_Work instructions_.
Give the lines of the records below as a Markdown table with two columns, Row and Line, covering only the stretch from the line containing "Go to Project Online nav item" through the line containing "tap(15, 133)" and leaving out blank lines.

○ ○ ○

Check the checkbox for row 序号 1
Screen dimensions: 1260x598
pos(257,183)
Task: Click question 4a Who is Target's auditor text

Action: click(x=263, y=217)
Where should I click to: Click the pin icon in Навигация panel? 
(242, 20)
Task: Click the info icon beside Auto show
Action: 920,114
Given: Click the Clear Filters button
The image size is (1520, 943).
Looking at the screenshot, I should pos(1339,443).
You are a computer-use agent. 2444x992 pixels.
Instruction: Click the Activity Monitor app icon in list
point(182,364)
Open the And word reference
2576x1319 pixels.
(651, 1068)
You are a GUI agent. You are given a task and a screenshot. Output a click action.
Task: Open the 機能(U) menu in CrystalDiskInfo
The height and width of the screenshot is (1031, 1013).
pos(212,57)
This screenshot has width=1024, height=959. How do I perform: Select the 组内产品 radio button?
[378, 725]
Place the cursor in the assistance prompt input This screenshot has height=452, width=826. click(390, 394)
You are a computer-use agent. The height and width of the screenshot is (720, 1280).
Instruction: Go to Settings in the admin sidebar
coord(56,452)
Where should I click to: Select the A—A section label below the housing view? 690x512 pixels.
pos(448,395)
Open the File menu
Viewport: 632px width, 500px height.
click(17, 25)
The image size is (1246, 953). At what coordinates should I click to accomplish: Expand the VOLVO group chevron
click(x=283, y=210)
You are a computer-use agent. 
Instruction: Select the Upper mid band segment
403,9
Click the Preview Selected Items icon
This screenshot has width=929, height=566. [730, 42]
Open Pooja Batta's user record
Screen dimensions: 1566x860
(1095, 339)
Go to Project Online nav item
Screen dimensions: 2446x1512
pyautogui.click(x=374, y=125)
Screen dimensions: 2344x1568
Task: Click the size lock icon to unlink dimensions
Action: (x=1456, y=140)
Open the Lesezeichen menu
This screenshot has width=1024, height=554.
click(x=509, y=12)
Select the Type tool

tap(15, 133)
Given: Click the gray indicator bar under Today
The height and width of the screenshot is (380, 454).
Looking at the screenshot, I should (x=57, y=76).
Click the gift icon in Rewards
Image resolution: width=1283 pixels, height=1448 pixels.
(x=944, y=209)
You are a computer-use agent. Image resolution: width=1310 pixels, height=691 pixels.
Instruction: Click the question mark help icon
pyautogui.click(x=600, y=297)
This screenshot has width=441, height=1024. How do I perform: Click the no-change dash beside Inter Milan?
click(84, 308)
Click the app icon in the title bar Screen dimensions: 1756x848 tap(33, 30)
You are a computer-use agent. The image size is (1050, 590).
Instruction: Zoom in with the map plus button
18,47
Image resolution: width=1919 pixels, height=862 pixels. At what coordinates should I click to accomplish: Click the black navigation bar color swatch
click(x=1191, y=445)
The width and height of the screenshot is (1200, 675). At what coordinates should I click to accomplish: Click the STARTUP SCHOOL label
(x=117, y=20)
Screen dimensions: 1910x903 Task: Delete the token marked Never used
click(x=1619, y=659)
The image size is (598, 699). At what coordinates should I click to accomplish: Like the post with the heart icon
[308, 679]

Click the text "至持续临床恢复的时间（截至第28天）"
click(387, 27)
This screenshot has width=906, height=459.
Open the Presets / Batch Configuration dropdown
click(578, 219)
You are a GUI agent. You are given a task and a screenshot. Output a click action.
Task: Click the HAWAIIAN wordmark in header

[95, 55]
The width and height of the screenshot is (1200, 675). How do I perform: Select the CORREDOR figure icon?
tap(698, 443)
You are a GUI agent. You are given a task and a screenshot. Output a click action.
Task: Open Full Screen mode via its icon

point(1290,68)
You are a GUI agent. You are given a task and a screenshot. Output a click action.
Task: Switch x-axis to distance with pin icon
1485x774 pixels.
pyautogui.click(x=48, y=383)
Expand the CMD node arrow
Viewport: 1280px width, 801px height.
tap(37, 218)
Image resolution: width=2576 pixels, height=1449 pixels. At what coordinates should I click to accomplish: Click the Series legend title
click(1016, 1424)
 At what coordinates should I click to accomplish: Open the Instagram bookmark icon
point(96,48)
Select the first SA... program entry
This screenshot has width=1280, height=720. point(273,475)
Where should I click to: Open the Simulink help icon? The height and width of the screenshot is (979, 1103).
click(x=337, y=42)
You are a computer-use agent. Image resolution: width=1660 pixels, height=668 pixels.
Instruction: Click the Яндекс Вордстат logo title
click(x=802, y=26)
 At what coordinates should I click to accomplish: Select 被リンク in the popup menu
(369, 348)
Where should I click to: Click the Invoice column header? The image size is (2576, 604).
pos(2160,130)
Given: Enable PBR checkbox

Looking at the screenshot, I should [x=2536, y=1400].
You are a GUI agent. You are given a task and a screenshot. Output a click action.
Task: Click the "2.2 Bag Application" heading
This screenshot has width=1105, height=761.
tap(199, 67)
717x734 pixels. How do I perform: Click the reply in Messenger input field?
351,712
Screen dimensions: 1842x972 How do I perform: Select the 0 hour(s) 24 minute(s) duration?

○ ○ ○

_Full output_.
| Row | Line |
|---|---|
| 1 | Go to Project Online nav item |
| 2 | Screen dimensions: 2446x1512 |
| 3 | pyautogui.click(x=374, y=125) |
| 4 | Screen dimensions: 2344x1568 |
| 5 | Task: Click the size lock icon to unlink dimensions |
| 6 | Action: (x=1456, y=140) |
| 7 | Open the Lesezeichen menu |
| 8 | This screenshot has width=1024, height=554. |
| 9 | click(x=509, y=12) |
| 10 | Select the Type tool |
| 11 | tap(15, 133) |